PEARC18 Paper on Deploying Jupyterhub at scale on XSEDE
Bob Sinkovits and I are presenting a paper at PEARC18 about:
"Deploying Jupyter Notebooks at scale on XSEDE resources for Science Gateways and workshops"
See the pre-print on Arxiv: https://arxiv.org/abs/1805.04781
Jupyter Notebooks provide an interactive computing environment well suited for Science.
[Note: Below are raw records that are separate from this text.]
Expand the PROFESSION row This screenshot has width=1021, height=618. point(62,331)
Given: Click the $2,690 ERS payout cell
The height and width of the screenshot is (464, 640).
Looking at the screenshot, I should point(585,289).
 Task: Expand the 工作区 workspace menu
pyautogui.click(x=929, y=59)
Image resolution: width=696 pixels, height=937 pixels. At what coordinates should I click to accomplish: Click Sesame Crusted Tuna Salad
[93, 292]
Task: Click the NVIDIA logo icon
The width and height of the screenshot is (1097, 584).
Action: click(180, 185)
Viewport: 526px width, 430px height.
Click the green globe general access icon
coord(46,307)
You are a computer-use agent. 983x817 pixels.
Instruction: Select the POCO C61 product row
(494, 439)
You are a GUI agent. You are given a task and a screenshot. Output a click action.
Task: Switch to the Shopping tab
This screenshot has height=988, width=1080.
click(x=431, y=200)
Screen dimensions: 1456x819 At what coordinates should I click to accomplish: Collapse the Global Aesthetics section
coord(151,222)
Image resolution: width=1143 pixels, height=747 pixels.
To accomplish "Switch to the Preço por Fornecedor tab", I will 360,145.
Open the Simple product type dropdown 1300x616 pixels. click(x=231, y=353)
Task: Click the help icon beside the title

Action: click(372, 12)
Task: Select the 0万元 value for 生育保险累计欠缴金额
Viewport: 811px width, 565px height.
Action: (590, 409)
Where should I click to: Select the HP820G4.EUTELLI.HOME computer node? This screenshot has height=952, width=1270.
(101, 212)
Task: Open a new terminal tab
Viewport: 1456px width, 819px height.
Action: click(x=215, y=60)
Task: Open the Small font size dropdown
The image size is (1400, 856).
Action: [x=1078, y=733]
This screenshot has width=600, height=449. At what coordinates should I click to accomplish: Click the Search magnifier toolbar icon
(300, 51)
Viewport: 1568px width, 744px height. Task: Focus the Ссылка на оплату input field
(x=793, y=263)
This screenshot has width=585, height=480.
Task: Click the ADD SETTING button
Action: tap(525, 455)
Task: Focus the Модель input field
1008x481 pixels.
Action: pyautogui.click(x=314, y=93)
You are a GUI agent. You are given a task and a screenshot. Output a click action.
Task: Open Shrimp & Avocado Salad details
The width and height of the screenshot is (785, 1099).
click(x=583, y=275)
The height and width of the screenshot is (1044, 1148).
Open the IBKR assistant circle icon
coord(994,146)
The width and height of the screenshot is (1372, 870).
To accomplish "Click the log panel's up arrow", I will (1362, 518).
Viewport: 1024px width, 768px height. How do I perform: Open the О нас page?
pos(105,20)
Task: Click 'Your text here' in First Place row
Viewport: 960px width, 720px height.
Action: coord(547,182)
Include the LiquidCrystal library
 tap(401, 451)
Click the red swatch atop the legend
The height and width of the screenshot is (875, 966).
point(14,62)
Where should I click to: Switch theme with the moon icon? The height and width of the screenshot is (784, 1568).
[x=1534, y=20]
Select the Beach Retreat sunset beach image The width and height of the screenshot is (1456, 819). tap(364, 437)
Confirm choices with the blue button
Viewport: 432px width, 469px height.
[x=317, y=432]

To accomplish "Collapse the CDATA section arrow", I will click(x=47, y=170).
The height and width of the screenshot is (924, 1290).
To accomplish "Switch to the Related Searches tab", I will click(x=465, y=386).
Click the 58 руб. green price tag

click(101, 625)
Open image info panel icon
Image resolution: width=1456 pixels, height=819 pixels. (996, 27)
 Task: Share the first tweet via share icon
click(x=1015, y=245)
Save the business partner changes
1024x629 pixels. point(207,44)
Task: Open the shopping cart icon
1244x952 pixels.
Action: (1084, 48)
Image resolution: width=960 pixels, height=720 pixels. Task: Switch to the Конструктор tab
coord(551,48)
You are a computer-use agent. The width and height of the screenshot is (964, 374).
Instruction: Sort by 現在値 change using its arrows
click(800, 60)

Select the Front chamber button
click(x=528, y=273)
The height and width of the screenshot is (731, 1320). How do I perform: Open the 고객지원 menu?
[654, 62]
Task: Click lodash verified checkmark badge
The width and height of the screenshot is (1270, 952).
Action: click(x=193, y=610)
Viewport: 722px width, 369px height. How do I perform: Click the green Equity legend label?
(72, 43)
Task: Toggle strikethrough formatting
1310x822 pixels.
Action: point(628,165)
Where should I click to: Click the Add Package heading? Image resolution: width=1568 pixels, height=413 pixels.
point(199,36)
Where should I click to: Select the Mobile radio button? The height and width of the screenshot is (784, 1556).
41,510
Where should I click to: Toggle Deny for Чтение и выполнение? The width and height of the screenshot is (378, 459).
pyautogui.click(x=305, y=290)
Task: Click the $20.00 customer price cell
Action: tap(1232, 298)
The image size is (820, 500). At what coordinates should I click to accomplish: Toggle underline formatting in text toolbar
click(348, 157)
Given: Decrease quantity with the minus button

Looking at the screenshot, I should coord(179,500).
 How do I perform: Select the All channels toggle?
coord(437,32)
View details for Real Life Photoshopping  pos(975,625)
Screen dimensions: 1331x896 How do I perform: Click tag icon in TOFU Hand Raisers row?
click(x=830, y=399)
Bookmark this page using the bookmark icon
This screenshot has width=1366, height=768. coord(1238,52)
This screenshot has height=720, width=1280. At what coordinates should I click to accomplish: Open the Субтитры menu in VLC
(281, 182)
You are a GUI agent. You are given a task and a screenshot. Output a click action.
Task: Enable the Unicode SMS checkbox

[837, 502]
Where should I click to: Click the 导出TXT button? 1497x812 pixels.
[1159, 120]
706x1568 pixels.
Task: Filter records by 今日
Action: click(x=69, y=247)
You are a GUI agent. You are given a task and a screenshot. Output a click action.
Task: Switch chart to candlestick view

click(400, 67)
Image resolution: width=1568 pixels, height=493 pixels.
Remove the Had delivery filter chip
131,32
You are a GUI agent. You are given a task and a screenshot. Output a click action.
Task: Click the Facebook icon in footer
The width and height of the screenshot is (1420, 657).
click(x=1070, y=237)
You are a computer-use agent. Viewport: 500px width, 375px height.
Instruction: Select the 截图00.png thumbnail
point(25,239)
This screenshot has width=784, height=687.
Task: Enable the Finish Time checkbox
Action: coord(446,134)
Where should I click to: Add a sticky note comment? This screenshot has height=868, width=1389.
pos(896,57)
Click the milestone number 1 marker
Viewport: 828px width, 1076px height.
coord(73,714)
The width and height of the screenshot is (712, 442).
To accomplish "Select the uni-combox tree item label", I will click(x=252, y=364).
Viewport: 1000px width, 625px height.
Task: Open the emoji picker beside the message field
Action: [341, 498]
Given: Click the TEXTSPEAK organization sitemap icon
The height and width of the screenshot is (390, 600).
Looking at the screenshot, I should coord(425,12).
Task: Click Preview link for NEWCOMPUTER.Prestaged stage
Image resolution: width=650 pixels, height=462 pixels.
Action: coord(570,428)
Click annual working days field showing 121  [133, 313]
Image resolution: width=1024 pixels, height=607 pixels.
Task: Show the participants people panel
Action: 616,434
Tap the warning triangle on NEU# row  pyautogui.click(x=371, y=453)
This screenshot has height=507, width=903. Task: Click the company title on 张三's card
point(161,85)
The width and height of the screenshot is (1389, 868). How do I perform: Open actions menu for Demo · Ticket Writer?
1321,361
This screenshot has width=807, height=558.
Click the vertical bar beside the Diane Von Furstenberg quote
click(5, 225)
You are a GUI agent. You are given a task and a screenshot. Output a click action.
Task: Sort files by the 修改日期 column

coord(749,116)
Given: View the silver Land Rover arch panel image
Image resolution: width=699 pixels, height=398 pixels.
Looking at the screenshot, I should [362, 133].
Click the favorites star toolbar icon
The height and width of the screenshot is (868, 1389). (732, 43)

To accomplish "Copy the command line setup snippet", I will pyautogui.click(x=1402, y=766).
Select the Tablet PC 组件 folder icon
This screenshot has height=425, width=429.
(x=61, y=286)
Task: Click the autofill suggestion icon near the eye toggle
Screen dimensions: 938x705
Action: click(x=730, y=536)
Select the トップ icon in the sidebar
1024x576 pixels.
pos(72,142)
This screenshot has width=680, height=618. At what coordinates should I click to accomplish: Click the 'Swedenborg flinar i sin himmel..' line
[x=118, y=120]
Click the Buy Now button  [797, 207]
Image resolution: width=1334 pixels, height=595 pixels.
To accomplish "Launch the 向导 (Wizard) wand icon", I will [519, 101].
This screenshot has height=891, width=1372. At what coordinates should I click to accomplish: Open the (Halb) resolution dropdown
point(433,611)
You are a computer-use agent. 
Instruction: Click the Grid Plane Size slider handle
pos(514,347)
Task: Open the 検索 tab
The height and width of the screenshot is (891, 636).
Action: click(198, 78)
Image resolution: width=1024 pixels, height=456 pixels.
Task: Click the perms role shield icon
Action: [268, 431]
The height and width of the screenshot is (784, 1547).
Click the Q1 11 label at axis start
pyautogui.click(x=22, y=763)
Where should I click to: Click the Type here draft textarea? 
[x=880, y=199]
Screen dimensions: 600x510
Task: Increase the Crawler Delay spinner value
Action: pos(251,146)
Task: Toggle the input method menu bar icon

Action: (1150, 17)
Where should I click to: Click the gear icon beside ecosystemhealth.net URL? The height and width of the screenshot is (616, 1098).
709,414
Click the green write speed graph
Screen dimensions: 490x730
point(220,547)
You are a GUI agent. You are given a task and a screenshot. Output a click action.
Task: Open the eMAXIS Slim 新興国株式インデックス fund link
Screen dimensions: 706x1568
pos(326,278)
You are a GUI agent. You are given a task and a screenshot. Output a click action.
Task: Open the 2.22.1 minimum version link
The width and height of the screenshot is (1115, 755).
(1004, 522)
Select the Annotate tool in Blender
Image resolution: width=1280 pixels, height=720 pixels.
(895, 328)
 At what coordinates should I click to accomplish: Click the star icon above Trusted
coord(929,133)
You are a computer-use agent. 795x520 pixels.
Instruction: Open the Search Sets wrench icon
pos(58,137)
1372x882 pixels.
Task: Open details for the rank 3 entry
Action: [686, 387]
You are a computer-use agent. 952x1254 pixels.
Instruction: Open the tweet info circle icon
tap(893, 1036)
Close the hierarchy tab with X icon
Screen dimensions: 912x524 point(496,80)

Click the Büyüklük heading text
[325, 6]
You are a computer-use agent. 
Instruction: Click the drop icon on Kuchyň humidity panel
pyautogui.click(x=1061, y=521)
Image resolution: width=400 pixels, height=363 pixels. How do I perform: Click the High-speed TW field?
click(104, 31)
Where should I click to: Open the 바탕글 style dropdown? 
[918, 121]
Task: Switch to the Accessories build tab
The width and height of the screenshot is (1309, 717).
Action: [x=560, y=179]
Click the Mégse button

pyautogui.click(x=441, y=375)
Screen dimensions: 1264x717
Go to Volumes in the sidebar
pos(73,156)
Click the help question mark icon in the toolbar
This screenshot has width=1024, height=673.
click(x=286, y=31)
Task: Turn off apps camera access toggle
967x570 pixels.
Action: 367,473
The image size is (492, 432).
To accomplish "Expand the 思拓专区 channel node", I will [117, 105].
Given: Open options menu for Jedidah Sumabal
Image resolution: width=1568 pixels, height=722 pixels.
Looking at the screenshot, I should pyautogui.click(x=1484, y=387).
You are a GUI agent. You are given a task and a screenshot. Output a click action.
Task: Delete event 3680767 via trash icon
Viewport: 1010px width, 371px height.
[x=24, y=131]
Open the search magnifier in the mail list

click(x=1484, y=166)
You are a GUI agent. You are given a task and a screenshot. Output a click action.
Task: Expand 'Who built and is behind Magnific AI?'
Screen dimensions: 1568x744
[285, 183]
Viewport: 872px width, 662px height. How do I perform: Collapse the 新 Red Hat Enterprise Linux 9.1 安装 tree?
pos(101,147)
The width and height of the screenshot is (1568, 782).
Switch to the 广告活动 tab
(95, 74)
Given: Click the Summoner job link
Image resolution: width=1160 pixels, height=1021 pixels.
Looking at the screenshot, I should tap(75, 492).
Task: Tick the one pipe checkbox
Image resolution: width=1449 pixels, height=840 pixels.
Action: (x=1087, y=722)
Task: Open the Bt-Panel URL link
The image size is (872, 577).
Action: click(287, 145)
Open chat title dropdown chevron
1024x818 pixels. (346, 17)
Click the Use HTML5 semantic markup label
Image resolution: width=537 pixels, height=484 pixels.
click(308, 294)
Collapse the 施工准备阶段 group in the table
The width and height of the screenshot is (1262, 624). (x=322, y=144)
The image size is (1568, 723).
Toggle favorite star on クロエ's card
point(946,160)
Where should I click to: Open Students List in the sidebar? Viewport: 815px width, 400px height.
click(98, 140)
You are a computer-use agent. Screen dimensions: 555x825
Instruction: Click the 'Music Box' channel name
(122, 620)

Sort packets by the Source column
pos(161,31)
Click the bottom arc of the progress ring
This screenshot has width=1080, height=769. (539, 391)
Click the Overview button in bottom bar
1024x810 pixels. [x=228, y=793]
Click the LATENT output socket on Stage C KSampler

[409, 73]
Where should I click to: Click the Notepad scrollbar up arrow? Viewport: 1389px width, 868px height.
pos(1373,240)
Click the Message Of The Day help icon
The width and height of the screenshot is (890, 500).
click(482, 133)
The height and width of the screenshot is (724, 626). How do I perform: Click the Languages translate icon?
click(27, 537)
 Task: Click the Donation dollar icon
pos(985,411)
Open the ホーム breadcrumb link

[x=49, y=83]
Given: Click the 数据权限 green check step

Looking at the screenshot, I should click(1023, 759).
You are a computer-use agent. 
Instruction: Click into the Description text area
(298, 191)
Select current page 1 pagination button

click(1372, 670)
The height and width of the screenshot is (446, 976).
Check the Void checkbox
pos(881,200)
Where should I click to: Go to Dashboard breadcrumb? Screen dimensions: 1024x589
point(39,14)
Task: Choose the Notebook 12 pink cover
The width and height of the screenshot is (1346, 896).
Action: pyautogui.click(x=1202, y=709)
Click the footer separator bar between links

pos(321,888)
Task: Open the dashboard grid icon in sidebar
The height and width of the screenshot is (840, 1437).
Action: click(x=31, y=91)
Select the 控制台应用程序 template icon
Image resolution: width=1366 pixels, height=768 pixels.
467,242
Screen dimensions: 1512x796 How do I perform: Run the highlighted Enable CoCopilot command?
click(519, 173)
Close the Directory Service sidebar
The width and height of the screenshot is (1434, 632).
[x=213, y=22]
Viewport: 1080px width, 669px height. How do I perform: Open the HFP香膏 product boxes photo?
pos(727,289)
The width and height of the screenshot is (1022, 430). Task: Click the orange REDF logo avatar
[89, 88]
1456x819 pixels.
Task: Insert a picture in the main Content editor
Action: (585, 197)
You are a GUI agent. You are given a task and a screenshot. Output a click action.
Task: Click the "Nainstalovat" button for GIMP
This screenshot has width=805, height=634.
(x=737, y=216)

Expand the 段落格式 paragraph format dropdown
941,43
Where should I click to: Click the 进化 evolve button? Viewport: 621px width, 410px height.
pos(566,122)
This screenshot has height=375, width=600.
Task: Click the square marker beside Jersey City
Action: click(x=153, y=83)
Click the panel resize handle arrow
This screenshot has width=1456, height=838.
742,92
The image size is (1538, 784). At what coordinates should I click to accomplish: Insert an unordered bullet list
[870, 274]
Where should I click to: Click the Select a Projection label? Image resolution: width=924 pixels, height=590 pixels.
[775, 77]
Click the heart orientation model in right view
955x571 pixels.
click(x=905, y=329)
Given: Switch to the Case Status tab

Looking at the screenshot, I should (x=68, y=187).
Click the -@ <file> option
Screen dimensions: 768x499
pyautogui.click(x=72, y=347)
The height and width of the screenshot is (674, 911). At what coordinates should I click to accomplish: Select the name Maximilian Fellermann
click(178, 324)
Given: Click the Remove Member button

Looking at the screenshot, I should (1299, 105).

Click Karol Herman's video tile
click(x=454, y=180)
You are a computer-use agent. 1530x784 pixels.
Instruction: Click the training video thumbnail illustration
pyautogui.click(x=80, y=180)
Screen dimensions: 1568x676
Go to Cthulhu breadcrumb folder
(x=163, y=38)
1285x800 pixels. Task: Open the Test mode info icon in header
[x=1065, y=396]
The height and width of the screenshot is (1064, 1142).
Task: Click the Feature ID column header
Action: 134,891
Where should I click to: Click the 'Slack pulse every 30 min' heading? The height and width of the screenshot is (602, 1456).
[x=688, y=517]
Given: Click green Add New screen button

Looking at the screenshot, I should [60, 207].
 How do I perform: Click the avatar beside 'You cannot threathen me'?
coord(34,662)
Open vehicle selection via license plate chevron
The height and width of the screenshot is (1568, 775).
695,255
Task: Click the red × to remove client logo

JupyterHub is a multi-user Notebook environment developed by the Jupyter team.
In order to provide adequate amount of memory and CPU to many users for example during workshops, it is necessary to leverage a distributed system, either leveraging multiple Jetstream instances or interfacing with a traditional HPC system.
In this work we present 3 strategies for deploying JupyterHub on XSEDE resources to support a large number of users, each is linked to the step-by-step tutorial with all necessary configuration files:
- deploy Jupyterhub on a single Jetstream instance and spawn Jupyter Notebook servers for each user on a computing node of a Supercomputer (for example Comet)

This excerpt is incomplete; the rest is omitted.